Peter Linebaugh begins and ends with what for him is a dead certainty: all history is the history of class struggle. The eighteenth century, in Linebaugh's estimation, was a central period in the conflict between rich and poor as the former, growing fat on the profits of trade and empire, sought to redefine property; and as the poor, victims of this process, were further separated from the means of production. He roots his analysis in what he calls a 'Tyburnography', a study of those executed at Tyburn in the first three quarters of the eighteenth century. The gallows, he considers to be the dramatic focus of the developing class struggle; virtually all those hanged were poor, and were hanged for property offences. Linebaugh's hook develops the ideas of Albion's Fatal Tree, the essay collection which, more than fifteen years ago, re-focused our understanding of eighteenth-century crime, and to which Linebaugh himself was a contributor.

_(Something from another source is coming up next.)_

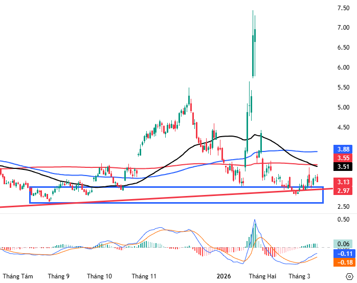Select the blue -0.11 MACD label

pyautogui.click(x=343, y=253)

The criminal records, Linebaugh insists, are a way into understanding and appreciating the lives and struggles of the poor. In many respects he is right, and the book presents a feast of details on the poor, their argot, their trades, their image of the world. But there are problems: while those who were hanged provide Linebaugh with a glimpse into the lives of the London poor, it has to be asked just how typical the fruit of Tyburn's tree really were. They had, after all, gone through a thorough filtering process of indictment, trial and sentence, before being executed. Rather too often Linebaugh seems to imply that a large number of a particular trade ended up at Tyburn; for example he notes a depression in the early 1730s sending 'a number of hatters' to Tyburn (p.237). But how many is 'a number'? especially when hatters do not figure on his list of the principal trades of those executed. Furthermore while he might he correct in stressing the way that eighteenth-century employers were developing the monetary wage and criminalising many customary perks in the traditional trades, it is not clear that there was a precise link between stealing from the work place and the London hanged. Indeed this criminalisation might easily be said to have gone hand in hand with the search for an alternative to execution, and, while the population rose, the number of executions declined during the eighteenth century.
Schama, in Dead Certainties and in other recent essays, seems to want to take us back to a history that took people, often ‘great men’, as its focus and which can be substituted for novels as bedtime reading.
Linebaugh is also concerned with people. His knowledge of, and deep feeling for, the poor of eighteenth-century London, strikes the reader from every page, but The London Hanged is no easy bedtime read; with his brilliant links encompassing Milton and Defoe, imperial expansion, barrel-making, street slang, and so on, Linebaugh makes his readers work with the same determination as a Hanoverian taskmaster.
- Clive Emsley is the author of The English Police: A Political and Social History (Harvester-Wheatsheaf, 1991).